The Eucharist & Cannibalism


Perhaps the most disconcerting Catholic doctrine is the Real Presence of Jesus Christ in the Blessed Sacrament. Many people today have the same reaction as those disciples who heard Jesus preach it for the first time in Capernaum and were scandalized, “This saying is hard, and who can hear it?” (Jn. 6:61). John says that after, many of His disciples stopped following Him altogether.


What is obviously so “hard” about this saying is that it suggests cannibalism. If Catholics believe the Eucharist really is the body and blood of Christ, then they believe they are eating human flesh and drinking human blood. The Romans accused Christians of cannibalism and that the charge has been made against Catholics in various ways ever since.


But while Holy Communion does involve eating human flesh and blood, it is not true that it is cannibalistic. How so?

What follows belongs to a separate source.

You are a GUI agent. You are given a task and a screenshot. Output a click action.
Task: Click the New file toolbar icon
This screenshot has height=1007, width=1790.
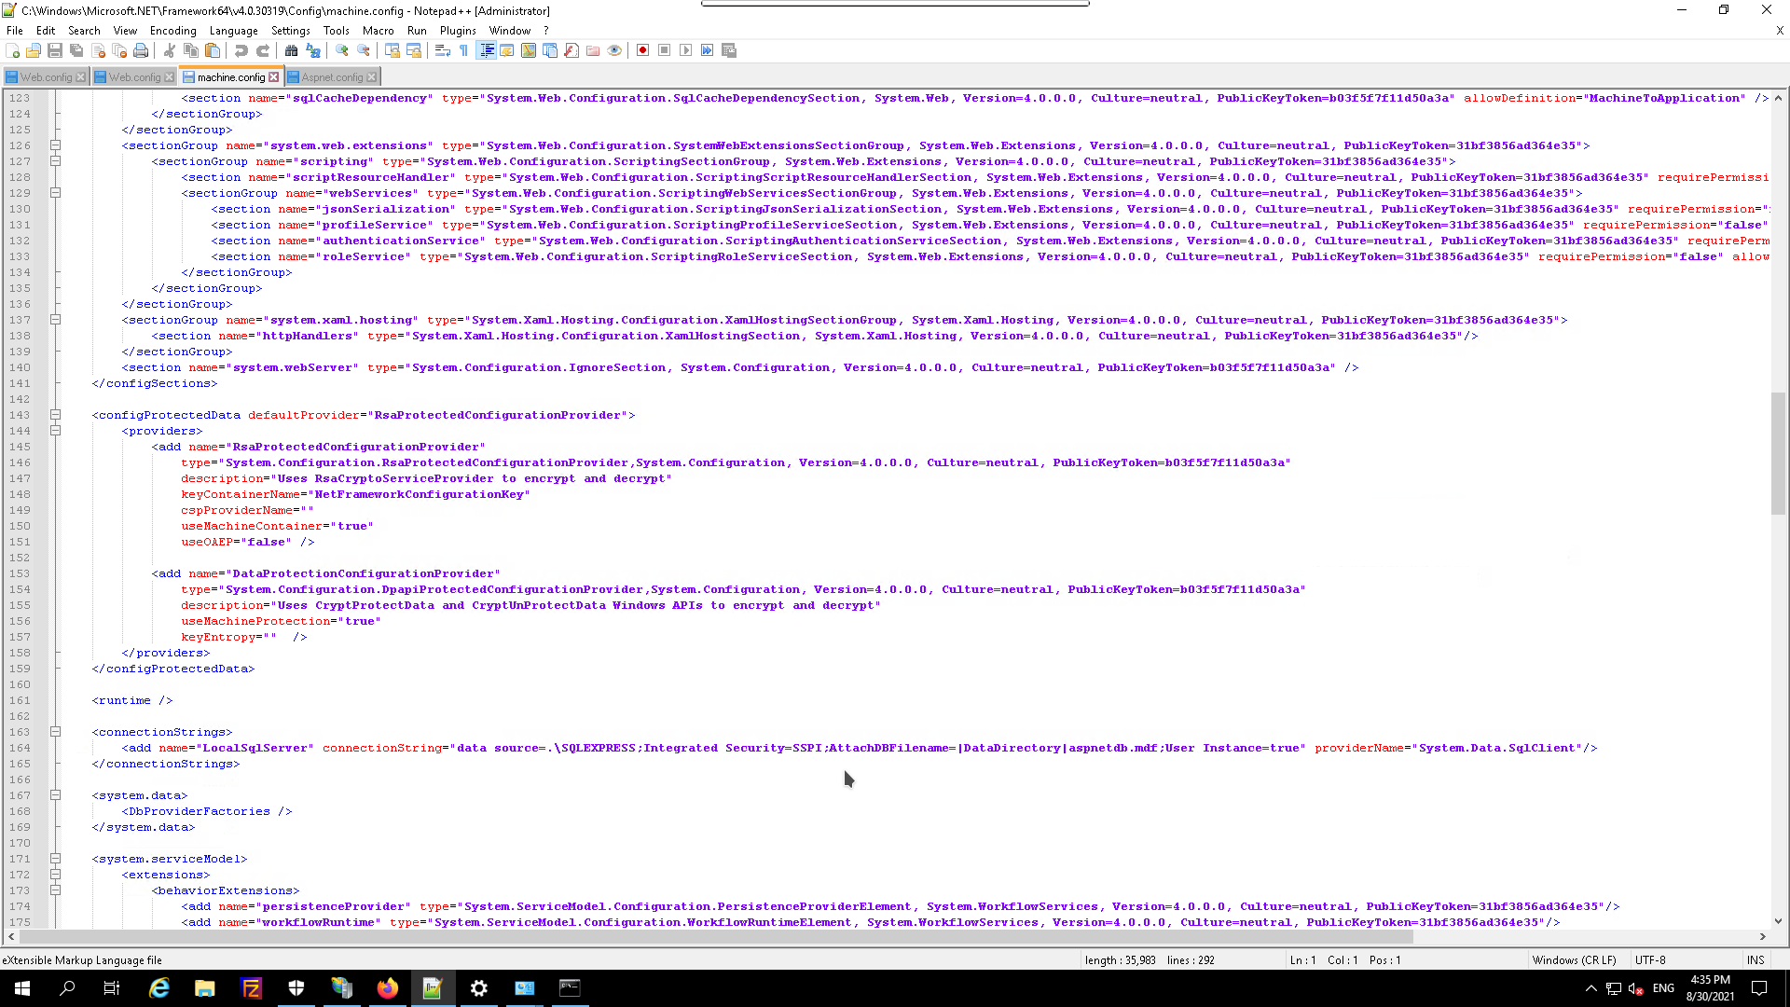(12, 50)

The Eucharist is life. Cannibals eat what is dead. The Aztecs, the most notorious cannibalistic society in history, ate the beating hearts of victims, but they were still eating something doomed to die, and in the act of eating, it did die. By contrast, Christ, is alive. He rose on the third day, and is present in the Eucharist as fully alive (indeed, He is Life itself). Our reception of the Eucharist doesn’t destroy or change that in any way.


The Eucharist is the whole body and blood of Jesus Christ. Cannibals only take a part of their victims. But even the smallest particle of the Eucharist contains the entire body and blood of Christ. The familiar characteristics of space and matter don’t apply: consuming a larger Host does not mean you get more of Christ’s body and blood, nor does consuming a small Host mean you get less. Even receiving from the Precious Cup is unnecessary: by “concomitance,” when a communicant receives the Host, he also receives the Precious Blood.

The Eucharist is the glorified body of Jesus Christ. Concomitance is possible because Christ’s living and eternal body is forever reunited with His blood; hence, receiving the former entails receiving the latter. Christ’s risen body is not a resuscitated corpse like that of Lazarus, but an utterly transformed “spiritual body” (I Cor. 15:44) far different from the spatio-temporal “body of our lowness.” (Phil. 3:21) Therefore, when a Catholic receives the Eucharist, he is receiving not just flesh but glorified flesh, a resurrected and transfigured “super body” that foreshadows the new reality of a new Heaven and a new earth. Cannibalistic practices don’t do that.